当院の名称(一陽会病院)は、大昔の中国の占い本の『易経』にある『一陽来復』という言葉に由来します。『易経』では、全ての現象において、陽の気(=良い運気)が多くなったり少なくなったり、逆に見れば陰の気(=良くない運気)が少なくなったり多くなったりを繰り返しているとされています。「段々と陽の気が少なくなって、ついには陽の気がなくなり陰の気ばかりになりました。でもその後、再び陽の気が復活してきました。これから陽の気がどんどん増えますよ」、これが『一陽来復』です。昔の人は、冬至を境に日が長くなることから、冬至に太陽の力が復活すると考えました。 一陽来復の言葉に「どん底の状態にあっても、再び良いことがめぐってくる」の願いを込め、患者さんやご家族が希望をもてる病院であるよう医療・ケアの質の向上に努めてまいりました。

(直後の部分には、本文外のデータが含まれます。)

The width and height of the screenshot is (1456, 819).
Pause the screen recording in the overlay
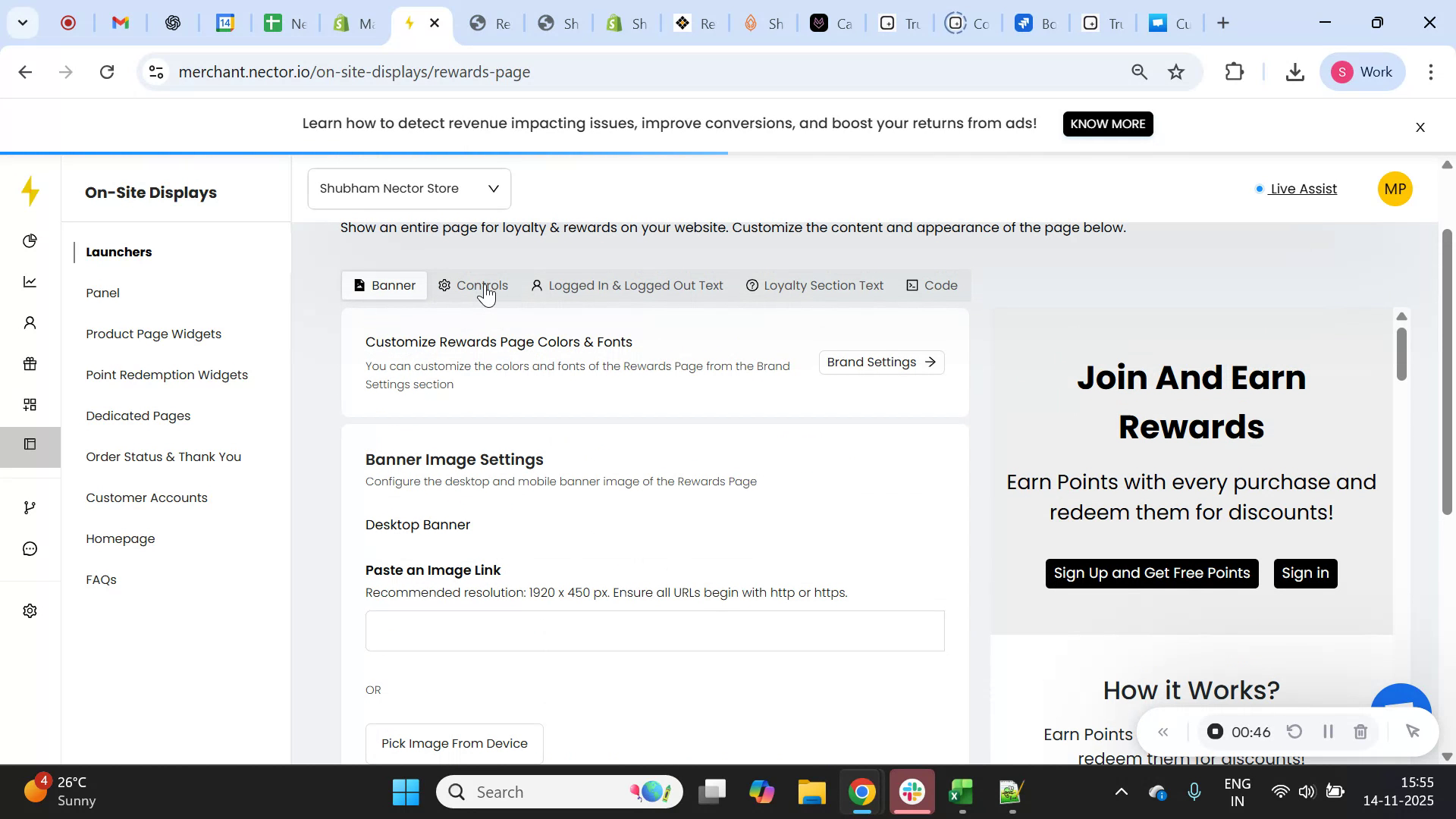click(x=1328, y=731)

令和4年7月20日をもって、当院は創立63年を迎える事となりました。平成9年4月に病院改築が行われて新病院となり、その後は順風満帆とまでは行かないまでもマンパワーは充実し、病院全体に活気がみなぎっておりました。しかし、平成23年3月の東日本大震災による原発事故により、多くの医療人が県外に流出し、当院も、その影響で病棟を減らす事となりました。さらに3年前より流行してきた新型コロナウイルスによる病院内でのクラスター発生を防ぐ感染対策の影響で、通院治療に関する病院機能の縮小・低下を余儀なくされてきました。現在は、それらのダメージから回復して活気を取り戻しつつあり、これも一陽来復の由来通りの現象ではないか感じています。
これからも社会医療法人の名に恥じないように、精神科救急医療の一翼を担って行けるように全職員と共に頑張って行きたいと思います。